Her dad (their Sunday tradition) recently bought her a bright green stuffy named Calvin. When she got home, Calvin didn’t stay just a stuffed animal….He got transformed
She made him a hat. A bed. A phone. A pillow.
And now Calvin has a place right alongside all of her other “special stuffs” (thanks to Dad for hanging that net that now holds her treasures).
She is fully, unapologetically herself, and I love that about her.
This weekend we went to the bird store with Ollie to get his wings clipped,
and while we were there, Tatum danced with a cockatoo. Just being her silly self.
Later, she went to Hayden’s birthday party. These friendships…Hayden, Liam, Lincoln have been part of her life since kindergarten. It’s just so great.
Saturday Night (Because We’re Not Rookie Churchgoers )
We started Easter…Saturday night. Because let’s be honest…Easter Sunday at church? It’s like the mall on Black Friday…or a sold-out concert.
Everyone shows up. The “C & E” crowd makes their annual appearance. (Not judging…just being honest ) Going the night before was such a blessing. It was so special. THE WHY Of our faith and how the UMBRELLA he provides through our “stuff” is always with us.
The next morning…I woke up not feeling great.
It was one of those “here we go…” kind of mornings. But I had planned a brunch, and I wanted to be present! (Literally and figuratively). I PRAYED: “God, help me show up.”

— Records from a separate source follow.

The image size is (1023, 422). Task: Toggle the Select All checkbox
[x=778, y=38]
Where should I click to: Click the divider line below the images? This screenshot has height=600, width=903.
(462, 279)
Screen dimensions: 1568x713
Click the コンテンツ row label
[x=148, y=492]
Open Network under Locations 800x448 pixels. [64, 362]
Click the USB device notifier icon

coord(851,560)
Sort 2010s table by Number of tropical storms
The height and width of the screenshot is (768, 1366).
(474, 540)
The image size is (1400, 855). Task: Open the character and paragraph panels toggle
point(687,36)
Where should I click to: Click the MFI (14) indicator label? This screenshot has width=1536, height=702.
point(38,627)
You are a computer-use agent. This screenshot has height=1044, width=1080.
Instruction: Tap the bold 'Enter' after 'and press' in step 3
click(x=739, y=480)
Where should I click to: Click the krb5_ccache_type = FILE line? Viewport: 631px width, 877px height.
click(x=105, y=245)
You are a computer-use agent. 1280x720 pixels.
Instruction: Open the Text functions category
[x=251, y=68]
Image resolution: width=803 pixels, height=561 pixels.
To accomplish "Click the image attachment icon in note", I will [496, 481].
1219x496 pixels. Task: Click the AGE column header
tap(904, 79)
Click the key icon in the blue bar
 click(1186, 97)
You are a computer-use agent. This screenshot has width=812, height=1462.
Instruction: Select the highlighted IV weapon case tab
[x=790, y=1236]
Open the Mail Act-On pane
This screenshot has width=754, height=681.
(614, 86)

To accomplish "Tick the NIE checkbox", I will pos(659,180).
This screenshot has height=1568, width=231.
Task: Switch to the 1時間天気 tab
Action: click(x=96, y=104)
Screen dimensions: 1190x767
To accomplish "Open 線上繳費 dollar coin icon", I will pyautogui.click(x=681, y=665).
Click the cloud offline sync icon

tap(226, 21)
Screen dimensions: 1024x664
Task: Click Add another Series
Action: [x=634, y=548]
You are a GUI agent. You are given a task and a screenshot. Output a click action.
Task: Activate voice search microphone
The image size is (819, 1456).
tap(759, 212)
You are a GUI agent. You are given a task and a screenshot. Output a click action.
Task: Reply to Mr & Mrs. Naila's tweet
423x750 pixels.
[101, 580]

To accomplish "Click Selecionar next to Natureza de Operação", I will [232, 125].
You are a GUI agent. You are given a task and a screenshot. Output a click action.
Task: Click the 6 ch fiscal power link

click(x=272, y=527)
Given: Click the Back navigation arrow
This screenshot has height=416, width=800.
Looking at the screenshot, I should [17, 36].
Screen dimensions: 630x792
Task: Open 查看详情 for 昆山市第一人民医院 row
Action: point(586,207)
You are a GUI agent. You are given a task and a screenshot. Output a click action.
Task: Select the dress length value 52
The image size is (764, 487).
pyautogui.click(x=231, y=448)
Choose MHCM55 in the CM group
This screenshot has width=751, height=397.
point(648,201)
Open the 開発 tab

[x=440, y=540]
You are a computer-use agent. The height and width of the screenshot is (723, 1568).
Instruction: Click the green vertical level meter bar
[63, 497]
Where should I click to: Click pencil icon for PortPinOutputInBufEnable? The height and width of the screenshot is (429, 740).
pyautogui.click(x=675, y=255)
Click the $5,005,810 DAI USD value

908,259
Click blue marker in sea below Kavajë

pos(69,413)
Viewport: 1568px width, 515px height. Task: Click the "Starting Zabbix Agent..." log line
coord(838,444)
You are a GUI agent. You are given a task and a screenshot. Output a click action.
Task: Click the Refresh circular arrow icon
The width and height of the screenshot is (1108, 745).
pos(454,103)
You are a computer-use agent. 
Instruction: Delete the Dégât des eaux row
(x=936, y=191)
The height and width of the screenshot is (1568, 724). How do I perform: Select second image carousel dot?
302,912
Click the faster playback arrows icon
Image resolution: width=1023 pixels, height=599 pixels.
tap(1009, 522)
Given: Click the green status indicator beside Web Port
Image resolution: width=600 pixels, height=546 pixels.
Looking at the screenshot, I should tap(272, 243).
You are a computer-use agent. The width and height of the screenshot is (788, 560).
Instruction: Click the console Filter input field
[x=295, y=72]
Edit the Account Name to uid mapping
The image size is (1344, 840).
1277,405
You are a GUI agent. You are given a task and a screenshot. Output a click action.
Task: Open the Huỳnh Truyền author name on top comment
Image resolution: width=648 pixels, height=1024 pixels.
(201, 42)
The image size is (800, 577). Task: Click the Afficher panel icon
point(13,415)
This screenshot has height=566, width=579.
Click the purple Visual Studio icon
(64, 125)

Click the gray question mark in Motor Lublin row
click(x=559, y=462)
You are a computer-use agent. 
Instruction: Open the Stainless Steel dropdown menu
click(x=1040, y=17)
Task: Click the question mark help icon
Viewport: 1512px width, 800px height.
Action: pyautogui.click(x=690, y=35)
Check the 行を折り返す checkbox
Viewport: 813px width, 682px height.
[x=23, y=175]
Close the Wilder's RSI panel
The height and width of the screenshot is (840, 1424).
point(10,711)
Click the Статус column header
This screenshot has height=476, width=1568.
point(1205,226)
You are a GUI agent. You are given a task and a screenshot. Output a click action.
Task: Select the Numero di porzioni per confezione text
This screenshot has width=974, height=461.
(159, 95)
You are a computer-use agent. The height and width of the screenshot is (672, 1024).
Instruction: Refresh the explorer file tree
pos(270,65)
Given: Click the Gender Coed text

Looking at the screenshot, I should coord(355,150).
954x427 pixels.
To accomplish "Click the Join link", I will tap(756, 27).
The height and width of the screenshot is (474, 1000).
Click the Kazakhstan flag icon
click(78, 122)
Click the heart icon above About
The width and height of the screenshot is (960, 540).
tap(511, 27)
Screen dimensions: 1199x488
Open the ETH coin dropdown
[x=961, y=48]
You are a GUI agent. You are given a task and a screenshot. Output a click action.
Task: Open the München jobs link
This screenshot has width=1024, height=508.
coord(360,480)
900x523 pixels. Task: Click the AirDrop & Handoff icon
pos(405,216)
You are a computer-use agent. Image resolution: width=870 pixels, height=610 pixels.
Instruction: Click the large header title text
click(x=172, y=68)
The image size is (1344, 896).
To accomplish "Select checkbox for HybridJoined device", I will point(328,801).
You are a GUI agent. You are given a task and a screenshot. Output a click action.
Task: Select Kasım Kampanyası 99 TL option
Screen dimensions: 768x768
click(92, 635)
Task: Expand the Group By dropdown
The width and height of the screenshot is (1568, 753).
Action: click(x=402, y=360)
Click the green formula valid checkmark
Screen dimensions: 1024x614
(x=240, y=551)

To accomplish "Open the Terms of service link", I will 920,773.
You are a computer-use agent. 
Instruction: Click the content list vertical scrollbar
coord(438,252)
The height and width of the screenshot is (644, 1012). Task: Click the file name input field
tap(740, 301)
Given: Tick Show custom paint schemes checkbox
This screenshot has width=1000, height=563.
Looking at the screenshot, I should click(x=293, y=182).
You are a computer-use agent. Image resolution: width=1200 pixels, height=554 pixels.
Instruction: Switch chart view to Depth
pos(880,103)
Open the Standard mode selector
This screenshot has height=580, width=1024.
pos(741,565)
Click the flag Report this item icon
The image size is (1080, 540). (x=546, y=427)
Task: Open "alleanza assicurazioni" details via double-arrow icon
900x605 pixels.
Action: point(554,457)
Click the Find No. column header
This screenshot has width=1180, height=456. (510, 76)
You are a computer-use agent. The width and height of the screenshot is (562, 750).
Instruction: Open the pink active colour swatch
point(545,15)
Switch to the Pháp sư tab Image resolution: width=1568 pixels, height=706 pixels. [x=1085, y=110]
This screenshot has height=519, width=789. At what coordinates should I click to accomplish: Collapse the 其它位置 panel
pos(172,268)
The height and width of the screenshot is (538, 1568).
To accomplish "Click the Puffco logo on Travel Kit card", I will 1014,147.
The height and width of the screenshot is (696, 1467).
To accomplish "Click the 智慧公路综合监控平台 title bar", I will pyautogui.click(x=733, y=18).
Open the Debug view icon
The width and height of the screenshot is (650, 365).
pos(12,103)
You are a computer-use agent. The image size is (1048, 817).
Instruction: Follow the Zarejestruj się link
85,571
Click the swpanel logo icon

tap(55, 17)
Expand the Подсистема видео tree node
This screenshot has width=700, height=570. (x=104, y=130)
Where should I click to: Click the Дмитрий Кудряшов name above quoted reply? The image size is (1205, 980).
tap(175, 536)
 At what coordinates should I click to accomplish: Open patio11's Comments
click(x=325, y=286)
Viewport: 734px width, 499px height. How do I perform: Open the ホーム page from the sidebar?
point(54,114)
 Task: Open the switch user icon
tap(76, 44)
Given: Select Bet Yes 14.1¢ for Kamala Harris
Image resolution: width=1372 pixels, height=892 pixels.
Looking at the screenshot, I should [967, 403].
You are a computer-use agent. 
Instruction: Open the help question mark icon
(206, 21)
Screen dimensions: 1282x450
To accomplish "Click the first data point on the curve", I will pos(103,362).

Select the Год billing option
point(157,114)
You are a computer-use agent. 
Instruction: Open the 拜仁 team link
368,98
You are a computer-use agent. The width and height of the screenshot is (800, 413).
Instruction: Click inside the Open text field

I couldn’t go on the bike ride with Tot and Dad…so they went without me but TOT had her hat on, and she brought Winston riding with her. I loved picturing that.
When they got back…it was time for the hunt.
And this year… I actually hid them WELL.
I had the table ready…and of course we had to snap a few pics. I was so in awe of how much I’ve changed in 3 years. (Literally like 30 lbs and you can tell. ) TOT STILL IS GORGEOUSl
Three years ago:
YIKES. Tot is so stinking cute still….
But my honey and I still got it…He looks so handsome, and I’m starting to fill out again. Thank you Jesus.
all with my little “Steph healthy spin,” of course. I think my mom even liked it!
We sat, we ate, we laughed.
And Coopy? He was in the middle of it all, like always. Watching. Hoping.
And sweet Ollie was right there with us too. It was a full house..full of LOVE.
Tot got one of those break-apart chocolate bunnies…
That poops gummy carrots.
I mean… who thinks of this stuff??
And yet..it was the highlight.
Doug sent me this pic taken from the moon just the other day. I was in awe.
Just a small piece of HIS creation; OUR EARTH, and yet it is still relevant to all of us:
He is risen.
Yes, it’s a reminder.
That even when your body feels off… when plans don’t go perfectly… when life is a mix of joy and struggle all in the same morning…There is still new life.
New creation…..New attitudes.
A fresh start…again.
That’s what I loved most about this Easter.
It wasn’t perfect. (for sure), but it was real.
And somehow…that made the hope feel even stronger.